Tuż po powołaniu Kaczmarka na stanowisko ministra spraw wewnętrznych i administracji prezydent powiedział - nawiązując do Dorna - że z resortu "odszedł polityk wybitny". Dorn pozostał jednak w rządzie jako wicepremier.
"Ludwik Dorn będzie niewątpliwe pełnił kluczową rolę w gabinecie Jarosława Kaczyńskiego" - powiedział prezydent. Podkreślił, że nowemu ministrowi SWiA - "wielce zasłużonemu jako prokurator krajowy" - życzy sukcesów "na skalę taką, jaką odnosił w tym resorcie Ludwik Dorn".
"Myślę, że działalność resortu spraw wewnętrznych ulegnie dalszej poprawie" - powiedział prezydent.Dorn podał się do dymisji, bo - jak mówił - miał odmienną niż premier opinię w ważnej sprawie resortowej.
To nie będzie polityczny resort
Trudna decyzja, trudne wyzwanie i dla mnie nowe - tak o swym nowym urzędzie mówi sam Kaczmarek. Zadeklarował, że chce, aby pod jego kierunkiem było to ministerstwo spraw wewnętrznych i administracji "w dosłownym tego słowa znaczeniu", a nie polityczny resort.Kaczmarek deklarował, że priorytetem dla niego będą kwestie związane z bezpieczeństwem, związane ze zwalczaniem przestępczości, a także poczuciem bezpieczeństwa obywateli w ich domach, przeciwdziałanie klęskom żywiołowym.

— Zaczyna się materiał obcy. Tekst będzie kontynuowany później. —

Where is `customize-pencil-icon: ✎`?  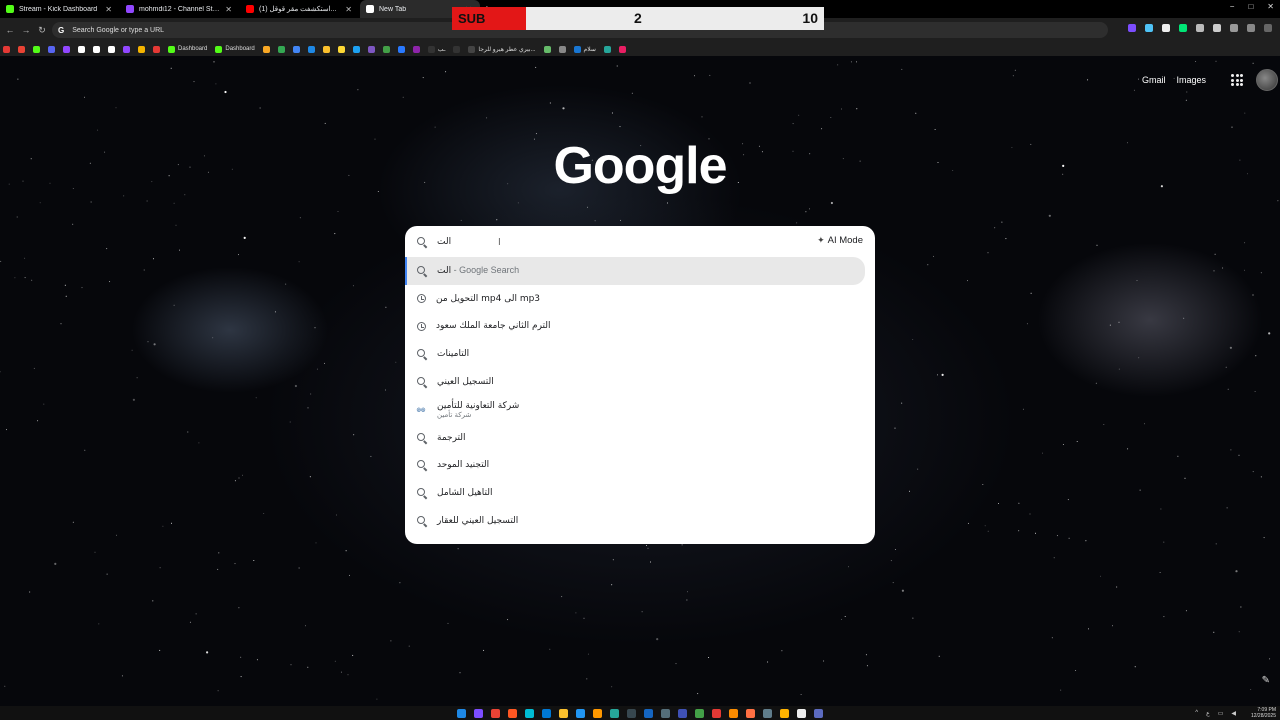
customize-pencil-icon: ✎ is located at coordinates (1266, 680).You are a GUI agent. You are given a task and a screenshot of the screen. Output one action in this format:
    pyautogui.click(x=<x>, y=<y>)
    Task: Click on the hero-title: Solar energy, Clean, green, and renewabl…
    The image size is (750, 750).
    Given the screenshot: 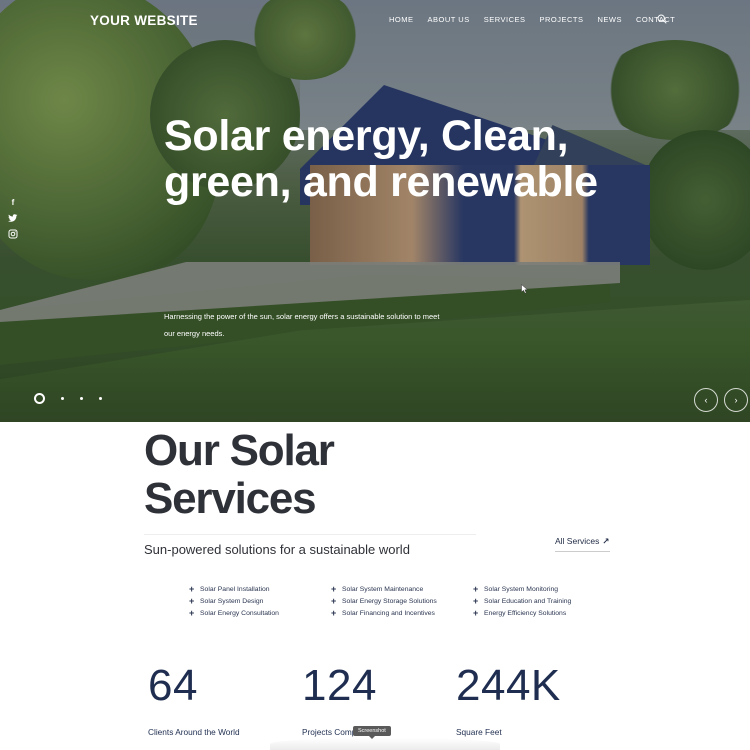 What is the action you would take?
    pyautogui.click(x=381, y=159)
    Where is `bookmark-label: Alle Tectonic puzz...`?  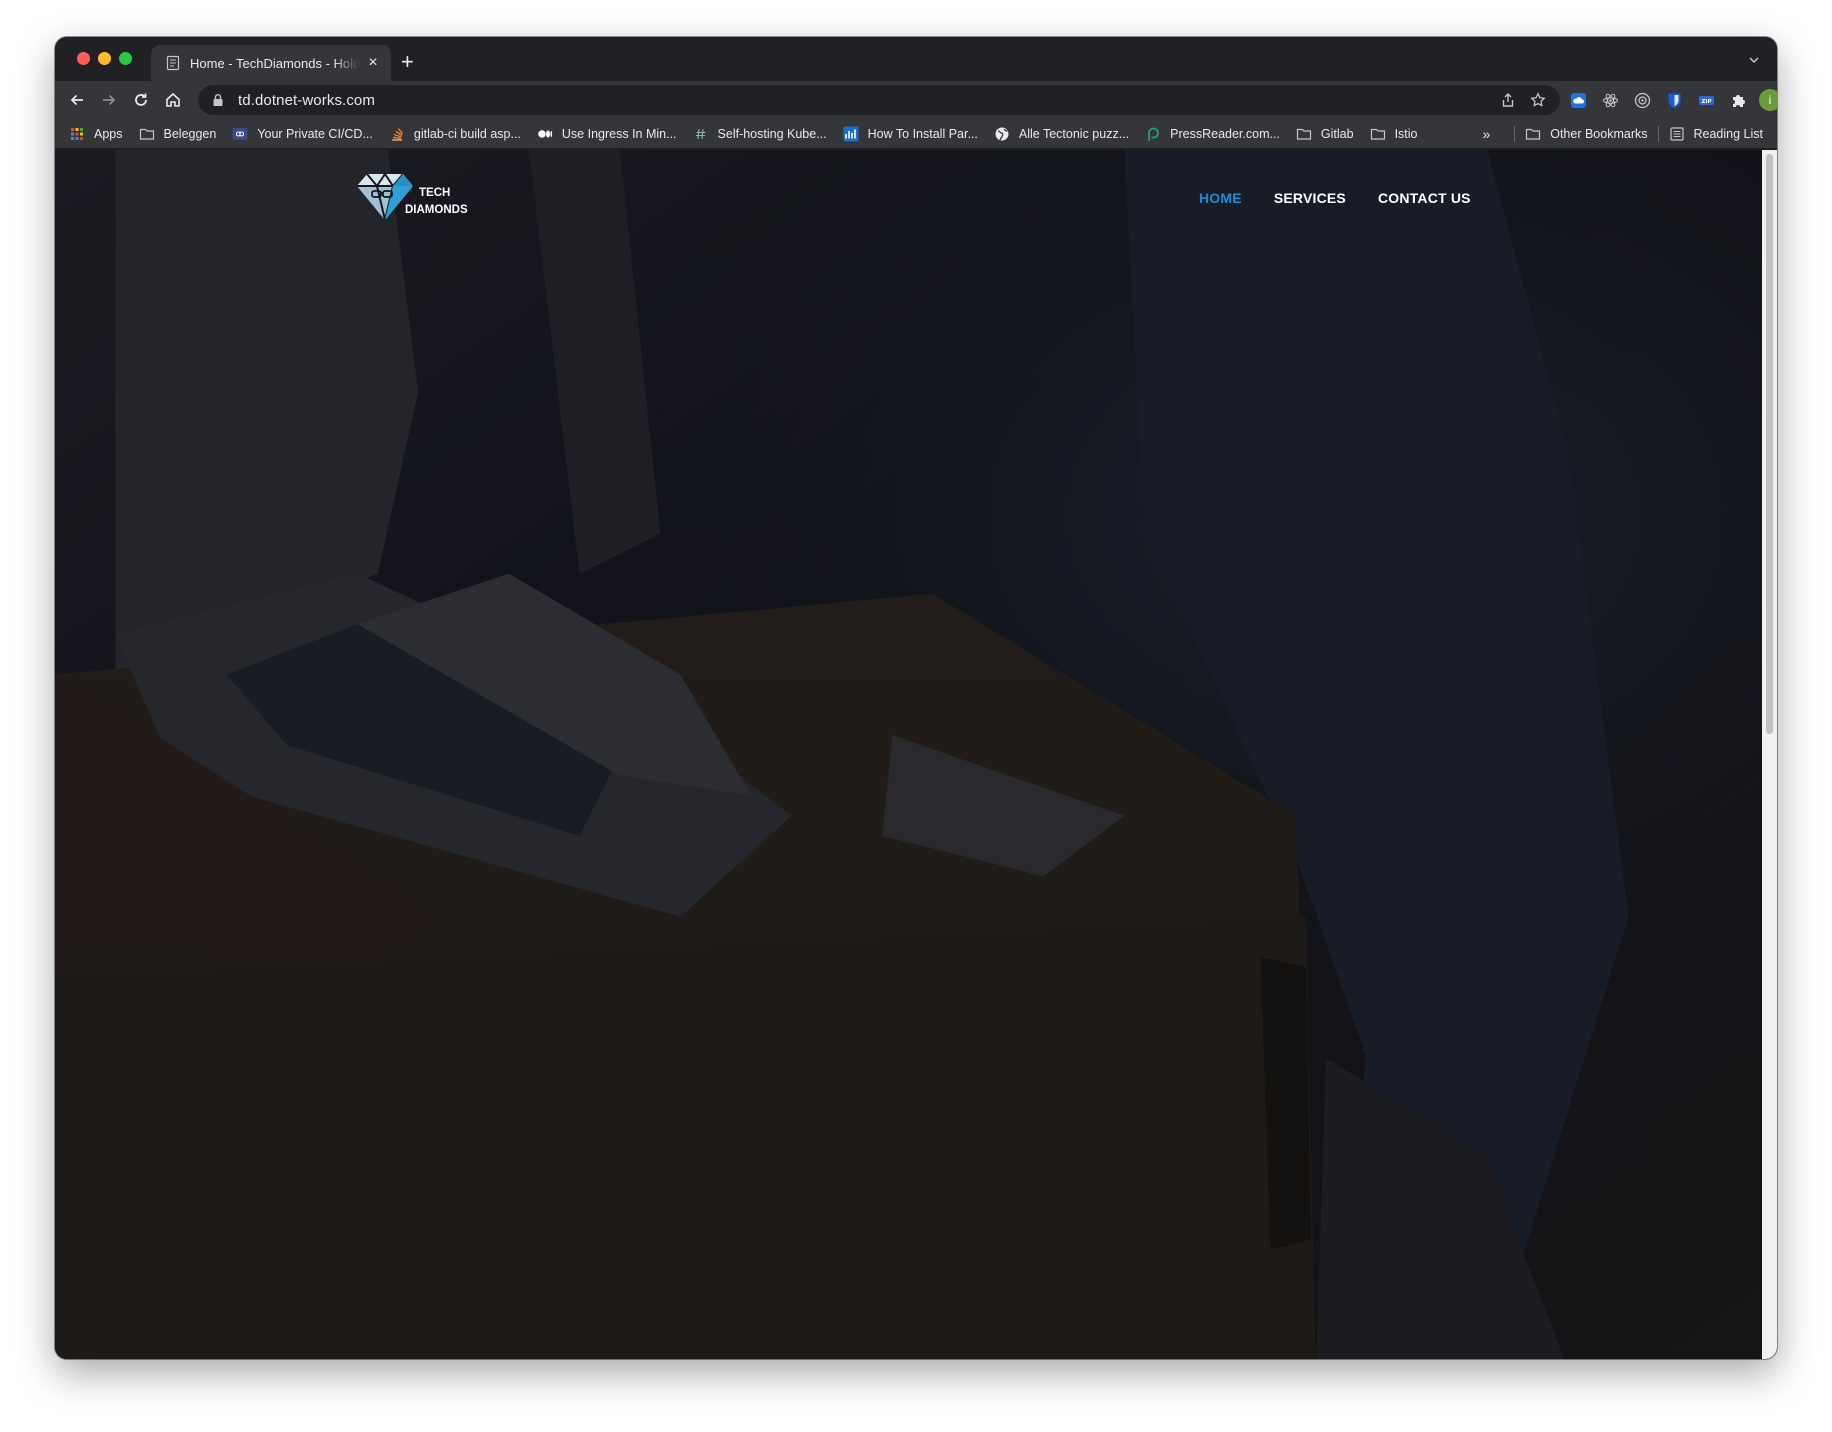 bookmark-label: Alle Tectonic puzz... is located at coordinates (1074, 134). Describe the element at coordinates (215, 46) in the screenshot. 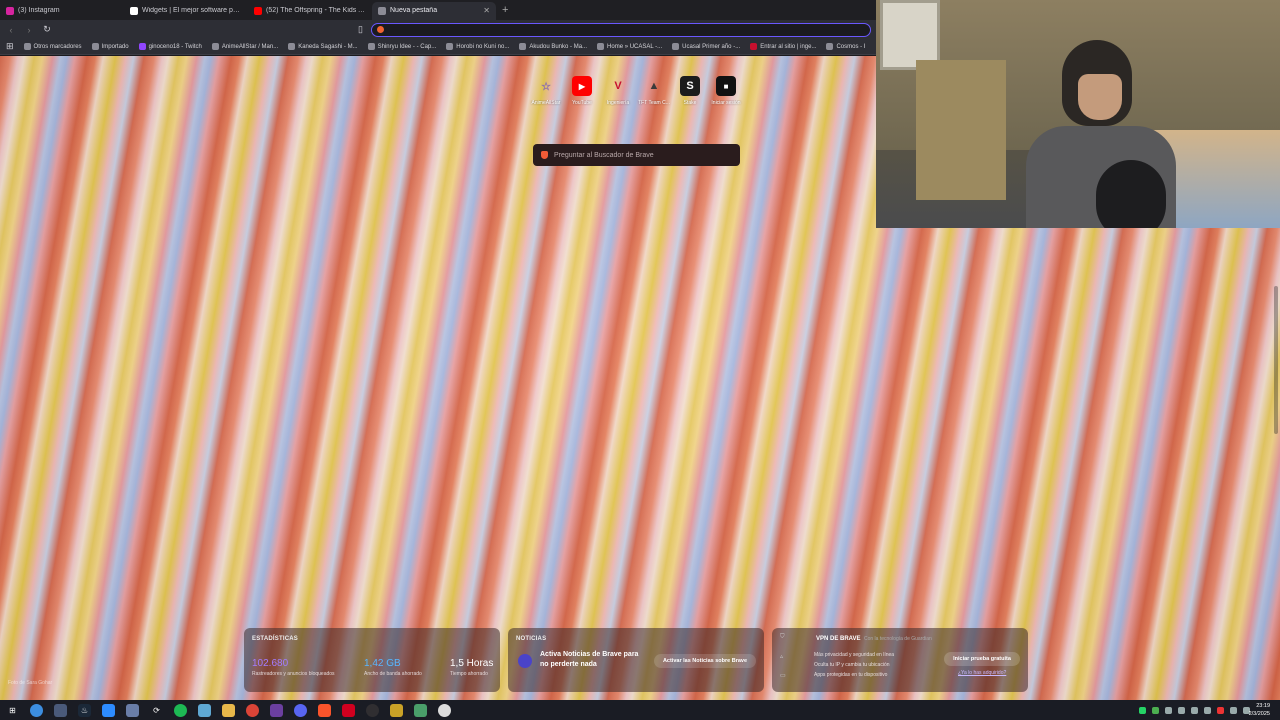

I see `star-icon` at that location.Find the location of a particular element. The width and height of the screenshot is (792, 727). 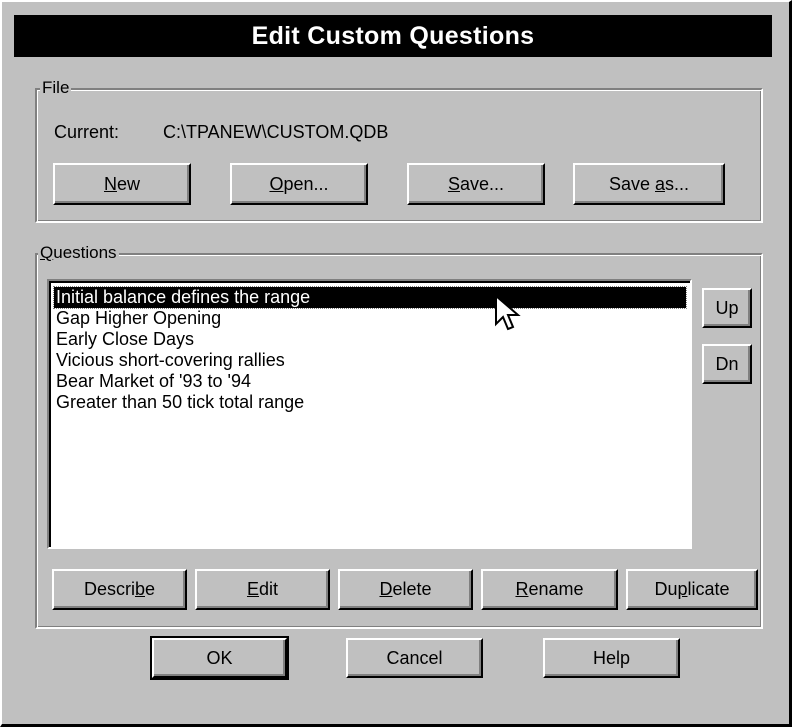

question-list-item: Bear Market of '93 to '94 is located at coordinates (370, 382).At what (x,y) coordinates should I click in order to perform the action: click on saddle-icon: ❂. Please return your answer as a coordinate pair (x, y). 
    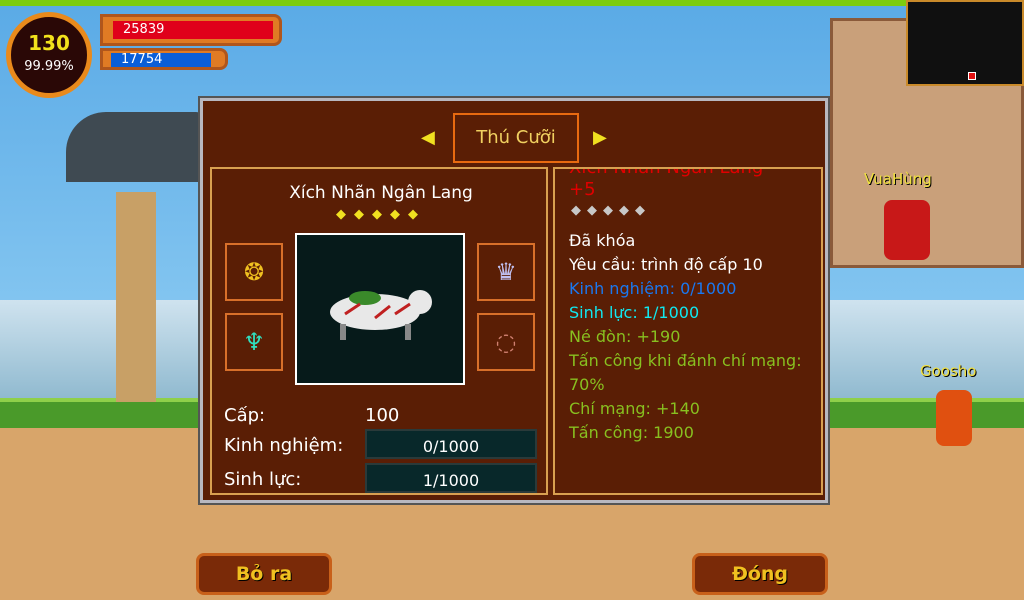
    Looking at the image, I should click on (254, 272).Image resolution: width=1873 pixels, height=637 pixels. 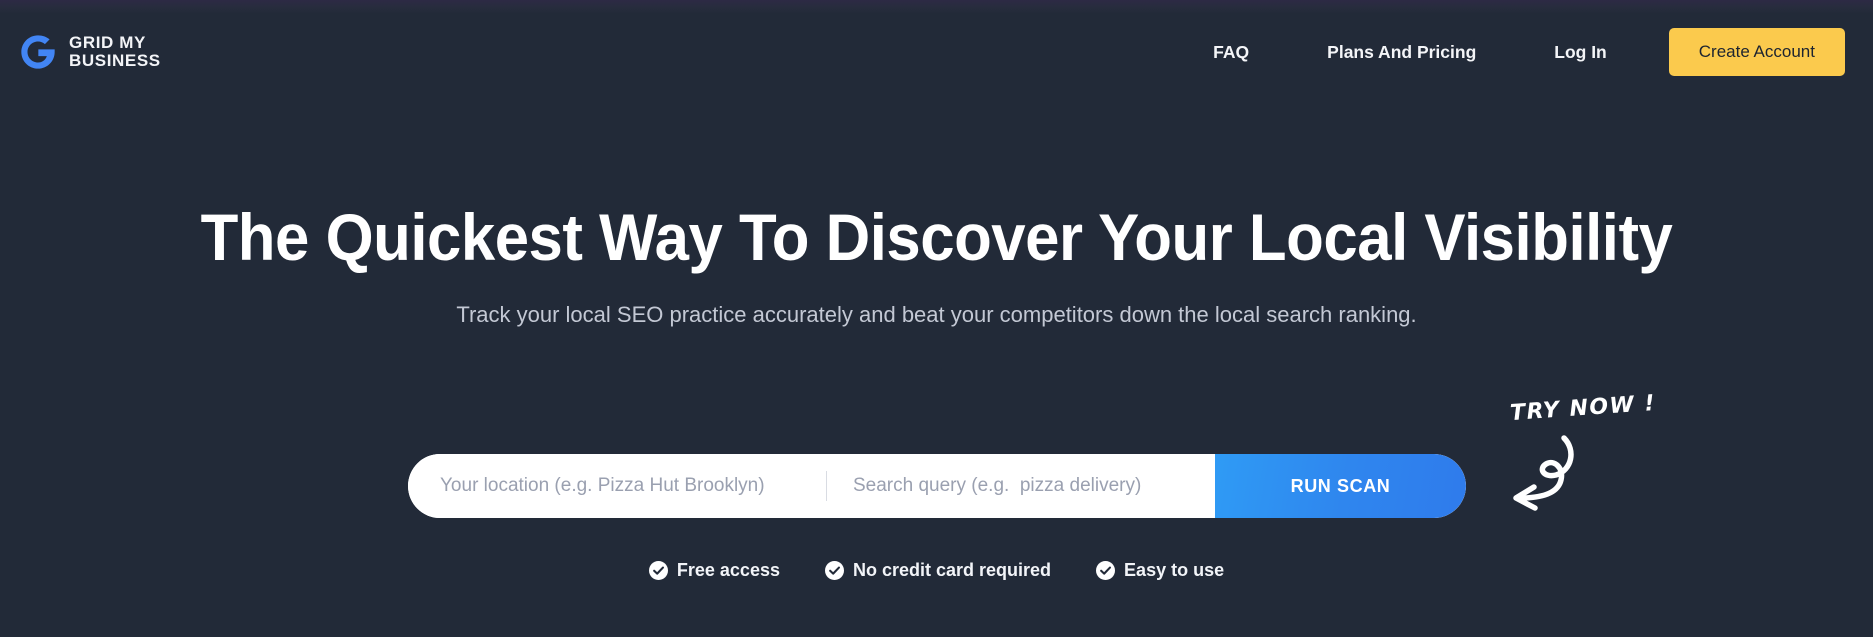 What do you see at coordinates (1756, 52) in the screenshot?
I see `create-account-button: Create Account` at bounding box center [1756, 52].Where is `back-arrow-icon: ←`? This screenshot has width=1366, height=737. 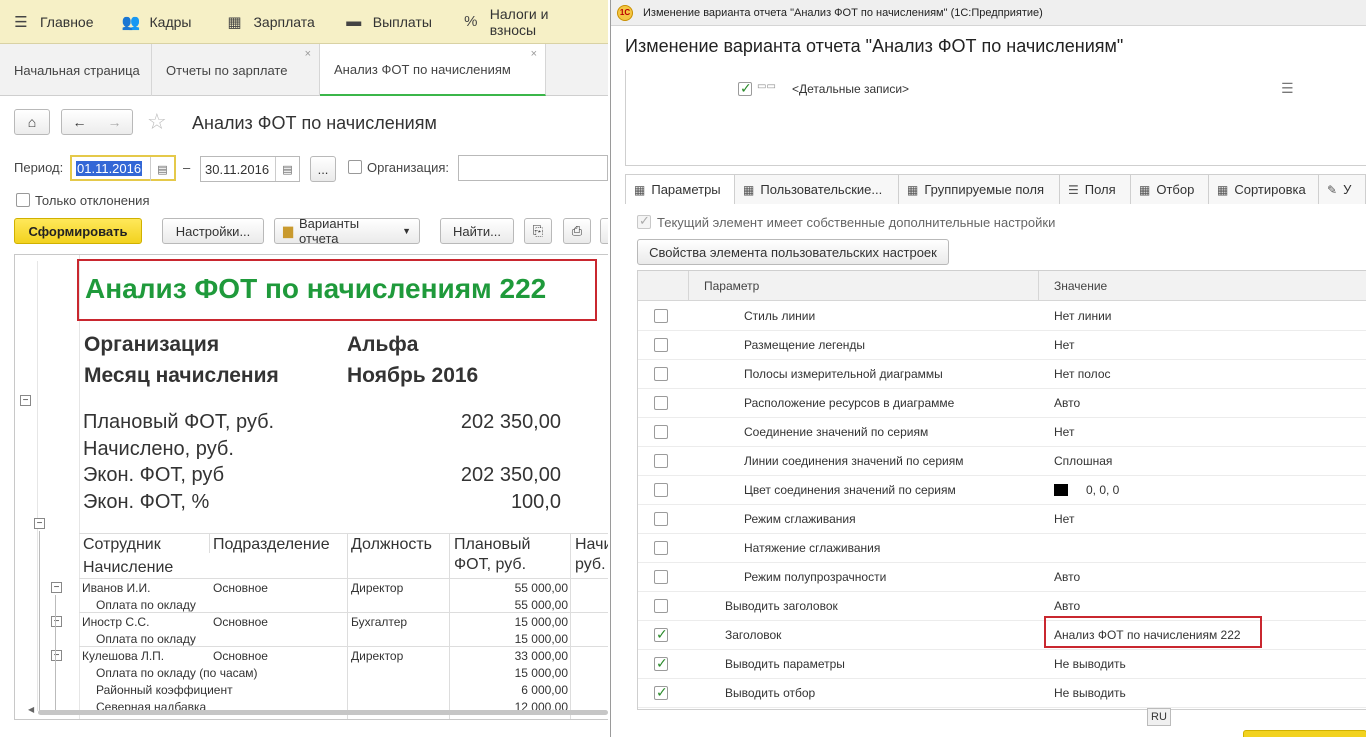 back-arrow-icon: ← is located at coordinates (80, 122). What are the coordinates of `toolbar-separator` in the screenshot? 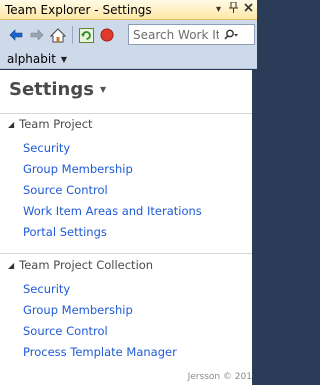 It's located at (72, 35).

"Straż Graniczna, Państwowa Straż Pożarna, administracja - to na dzień dzisiejszy rzeczy niekoniecznie mi znane, ale mam pewne informacje, chcę poznać bolączki MSWiA i policji" - zadeklarował.Współpraca MSWiA z resortem sprawiedliwości, która była bardzo dobra, będzie teraz jeszcze lepsza - uważa Kaczmarek. Pytany, co go przekonało do objęcia tej funkcji szefa MSWiA, odparł: "Szczera rozmowa z prezydentem".
Zapytany zaraz po nominacji, czy odwoła wiceszefa MSWiA Marka Surmacza i szefa KGP Marka Bieńkowskiego, odparł, że "będzie chciał rozmawiać z każdą osobą na stanowisku kierowniczym, aby zobaczyć, czy mają wizje, czy chcą pracować, i czy są przygotowane".
Według Kaczmarka, Centralne Biuro Śledcze sprawuje "bardzo dobrze swą funkcję", usytuowanie go w KGP jest prawidłowe i dlatego nie opowiada się on za przekazaniem CBŚ do resortu sprawiedliwości (o takich pomysłach pisała prasa).
Kaczmarek nie rozmawiał jeszcze z odwołanym szefem MSWiA Ludwikiem Dornem o przejęciu resortu. Nie chciał się też odnieść do wciąż nieujawnionej sprawy, która była powodem dymisji Dorna. Zadeklarował, że jednym z jego priorytetów będzie informatyzacja.